Output the records verbatim, from their first line up to and including the line containing "center [1060, 382].".

Material shown:
********

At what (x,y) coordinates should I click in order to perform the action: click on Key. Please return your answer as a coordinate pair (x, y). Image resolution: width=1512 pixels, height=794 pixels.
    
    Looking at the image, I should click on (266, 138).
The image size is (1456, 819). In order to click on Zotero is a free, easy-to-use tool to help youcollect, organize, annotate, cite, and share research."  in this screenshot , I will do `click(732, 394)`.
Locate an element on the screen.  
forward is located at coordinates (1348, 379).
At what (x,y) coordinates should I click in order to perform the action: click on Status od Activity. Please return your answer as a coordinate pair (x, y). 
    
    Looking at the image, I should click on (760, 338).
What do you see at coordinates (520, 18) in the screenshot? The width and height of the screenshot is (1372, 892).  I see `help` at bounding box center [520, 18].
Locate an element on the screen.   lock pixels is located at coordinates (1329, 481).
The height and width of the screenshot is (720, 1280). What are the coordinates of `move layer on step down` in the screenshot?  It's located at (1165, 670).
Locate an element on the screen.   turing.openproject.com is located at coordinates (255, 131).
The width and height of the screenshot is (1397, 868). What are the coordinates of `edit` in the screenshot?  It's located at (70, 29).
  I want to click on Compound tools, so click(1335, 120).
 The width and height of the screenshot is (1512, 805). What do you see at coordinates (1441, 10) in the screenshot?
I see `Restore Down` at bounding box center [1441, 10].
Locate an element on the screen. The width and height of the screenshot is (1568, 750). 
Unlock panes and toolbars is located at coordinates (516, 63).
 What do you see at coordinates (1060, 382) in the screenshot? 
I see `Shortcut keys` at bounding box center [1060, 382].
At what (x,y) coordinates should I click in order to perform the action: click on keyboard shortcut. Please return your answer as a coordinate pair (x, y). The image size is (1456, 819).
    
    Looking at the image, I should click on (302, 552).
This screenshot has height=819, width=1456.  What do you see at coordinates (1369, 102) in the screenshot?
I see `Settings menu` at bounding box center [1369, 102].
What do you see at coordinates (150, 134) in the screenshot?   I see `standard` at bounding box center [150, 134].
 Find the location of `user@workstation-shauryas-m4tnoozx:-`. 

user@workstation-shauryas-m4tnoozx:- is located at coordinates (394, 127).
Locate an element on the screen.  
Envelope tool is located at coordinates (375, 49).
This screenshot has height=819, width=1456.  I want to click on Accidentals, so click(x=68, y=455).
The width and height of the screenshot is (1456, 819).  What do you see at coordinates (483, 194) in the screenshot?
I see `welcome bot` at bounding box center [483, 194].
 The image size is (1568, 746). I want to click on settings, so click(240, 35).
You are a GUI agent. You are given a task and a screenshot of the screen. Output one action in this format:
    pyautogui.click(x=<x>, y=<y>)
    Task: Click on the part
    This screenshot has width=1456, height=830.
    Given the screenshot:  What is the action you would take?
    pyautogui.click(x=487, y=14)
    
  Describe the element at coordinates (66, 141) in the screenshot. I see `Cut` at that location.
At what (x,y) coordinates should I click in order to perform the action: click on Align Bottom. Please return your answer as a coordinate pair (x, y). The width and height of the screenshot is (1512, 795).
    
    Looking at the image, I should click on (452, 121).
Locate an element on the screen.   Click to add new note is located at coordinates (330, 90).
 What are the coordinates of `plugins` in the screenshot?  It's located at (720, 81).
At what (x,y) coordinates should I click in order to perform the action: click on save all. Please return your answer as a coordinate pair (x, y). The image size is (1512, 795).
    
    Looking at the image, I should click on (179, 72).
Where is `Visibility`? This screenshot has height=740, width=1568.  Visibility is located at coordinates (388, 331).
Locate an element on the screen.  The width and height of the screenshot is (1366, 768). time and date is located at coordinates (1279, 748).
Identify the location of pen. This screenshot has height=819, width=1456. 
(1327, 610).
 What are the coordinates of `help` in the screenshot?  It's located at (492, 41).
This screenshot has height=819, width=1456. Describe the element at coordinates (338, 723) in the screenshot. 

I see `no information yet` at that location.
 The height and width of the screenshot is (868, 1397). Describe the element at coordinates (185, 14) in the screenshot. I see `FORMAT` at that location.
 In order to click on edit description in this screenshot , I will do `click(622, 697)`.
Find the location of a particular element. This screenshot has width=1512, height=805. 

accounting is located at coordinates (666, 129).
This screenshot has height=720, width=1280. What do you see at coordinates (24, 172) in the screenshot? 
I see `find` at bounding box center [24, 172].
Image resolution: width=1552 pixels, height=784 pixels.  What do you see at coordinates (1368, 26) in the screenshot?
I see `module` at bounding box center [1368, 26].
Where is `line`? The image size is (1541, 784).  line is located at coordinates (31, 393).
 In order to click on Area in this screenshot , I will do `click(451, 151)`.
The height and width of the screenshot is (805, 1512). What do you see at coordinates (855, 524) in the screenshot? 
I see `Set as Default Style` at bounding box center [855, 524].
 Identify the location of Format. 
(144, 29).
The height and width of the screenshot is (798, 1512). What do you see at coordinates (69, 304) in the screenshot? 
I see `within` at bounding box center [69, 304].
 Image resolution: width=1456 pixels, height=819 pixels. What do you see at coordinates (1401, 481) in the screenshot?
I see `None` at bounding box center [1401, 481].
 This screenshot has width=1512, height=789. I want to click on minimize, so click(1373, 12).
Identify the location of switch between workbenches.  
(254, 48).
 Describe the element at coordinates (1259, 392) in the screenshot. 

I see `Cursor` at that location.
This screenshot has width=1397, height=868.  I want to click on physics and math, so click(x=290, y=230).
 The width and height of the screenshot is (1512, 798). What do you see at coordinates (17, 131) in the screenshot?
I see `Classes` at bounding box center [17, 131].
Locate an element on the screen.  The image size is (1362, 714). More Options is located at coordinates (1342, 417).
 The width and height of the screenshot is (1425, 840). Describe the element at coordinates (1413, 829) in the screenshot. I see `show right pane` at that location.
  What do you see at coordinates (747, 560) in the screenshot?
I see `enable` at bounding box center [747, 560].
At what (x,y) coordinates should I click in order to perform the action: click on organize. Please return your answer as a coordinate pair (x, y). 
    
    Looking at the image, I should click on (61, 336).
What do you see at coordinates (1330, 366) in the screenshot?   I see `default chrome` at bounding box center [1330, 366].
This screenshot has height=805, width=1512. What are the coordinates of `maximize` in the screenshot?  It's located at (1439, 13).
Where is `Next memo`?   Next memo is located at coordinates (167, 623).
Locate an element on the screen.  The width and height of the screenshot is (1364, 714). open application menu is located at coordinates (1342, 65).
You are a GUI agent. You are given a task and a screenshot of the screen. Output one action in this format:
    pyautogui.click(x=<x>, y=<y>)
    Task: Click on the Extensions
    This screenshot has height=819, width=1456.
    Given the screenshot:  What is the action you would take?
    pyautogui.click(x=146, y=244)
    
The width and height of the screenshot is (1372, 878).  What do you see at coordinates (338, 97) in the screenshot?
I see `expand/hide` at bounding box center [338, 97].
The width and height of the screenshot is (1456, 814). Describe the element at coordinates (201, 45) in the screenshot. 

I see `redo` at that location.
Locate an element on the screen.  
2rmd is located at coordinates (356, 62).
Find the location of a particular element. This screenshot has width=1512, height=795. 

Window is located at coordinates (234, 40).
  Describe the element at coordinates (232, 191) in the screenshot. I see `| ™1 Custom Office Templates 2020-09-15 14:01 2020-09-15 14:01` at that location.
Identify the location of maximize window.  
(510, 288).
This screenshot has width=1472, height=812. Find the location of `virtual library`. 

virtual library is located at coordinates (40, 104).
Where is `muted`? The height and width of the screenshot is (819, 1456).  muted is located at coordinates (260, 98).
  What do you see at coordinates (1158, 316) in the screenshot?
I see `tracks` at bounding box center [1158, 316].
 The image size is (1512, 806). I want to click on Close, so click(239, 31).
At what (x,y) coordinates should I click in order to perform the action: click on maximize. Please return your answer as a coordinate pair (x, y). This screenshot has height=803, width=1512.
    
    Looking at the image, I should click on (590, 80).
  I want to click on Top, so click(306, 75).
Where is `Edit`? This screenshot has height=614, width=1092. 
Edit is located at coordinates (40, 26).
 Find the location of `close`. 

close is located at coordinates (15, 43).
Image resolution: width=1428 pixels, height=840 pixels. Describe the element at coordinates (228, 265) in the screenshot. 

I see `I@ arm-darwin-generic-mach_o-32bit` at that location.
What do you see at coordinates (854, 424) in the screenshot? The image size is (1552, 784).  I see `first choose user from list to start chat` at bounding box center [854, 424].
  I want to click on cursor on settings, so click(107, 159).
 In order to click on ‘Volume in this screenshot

********

Expected answer:
At what (x,y) coordinates should I click in order to perform the action: click on Key. Please return your answer as a coordinate pair (x, y). Image resolution: width=1512 pixels, height=794 pixels.
    
    Looking at the image, I should click on (266, 138).
The image size is (1456, 819). In order to click on Zotero is a free, easy-to-use tool to help youcollect, organize, annotate, cite, and share research."  in this screenshot , I will do `click(732, 394)`.
Locate an element on the screen.  
forward is located at coordinates (1348, 379).
At what (x,y) coordinates should I click in order to perform the action: click on Status od Activity. Please return your answer as a coordinate pair (x, y). 
    
    Looking at the image, I should click on (760, 338).
What do you see at coordinates (520, 18) in the screenshot? The width and height of the screenshot is (1372, 892).  I see `help` at bounding box center [520, 18].
Locate an element on the screen.   lock pixels is located at coordinates (1329, 481).
The height and width of the screenshot is (720, 1280). What are the coordinates of `move layer on step down` in the screenshot?  It's located at (1165, 670).
Locate an element on the screen.   turing.openproject.com is located at coordinates (255, 131).
The width and height of the screenshot is (1397, 868). What are the coordinates of `edit` in the screenshot?  It's located at (70, 29).
  I want to click on Compound tools, so click(1335, 120).
 The width and height of the screenshot is (1512, 805). What do you see at coordinates (1441, 10) in the screenshot?
I see `Restore Down` at bounding box center [1441, 10].
Locate an element on the screen. The width and height of the screenshot is (1568, 750). 
Unlock panes and toolbars is located at coordinates (516, 63).
 What do you see at coordinates (1060, 382) in the screenshot? 
I see `Shortcut keys` at bounding box center [1060, 382].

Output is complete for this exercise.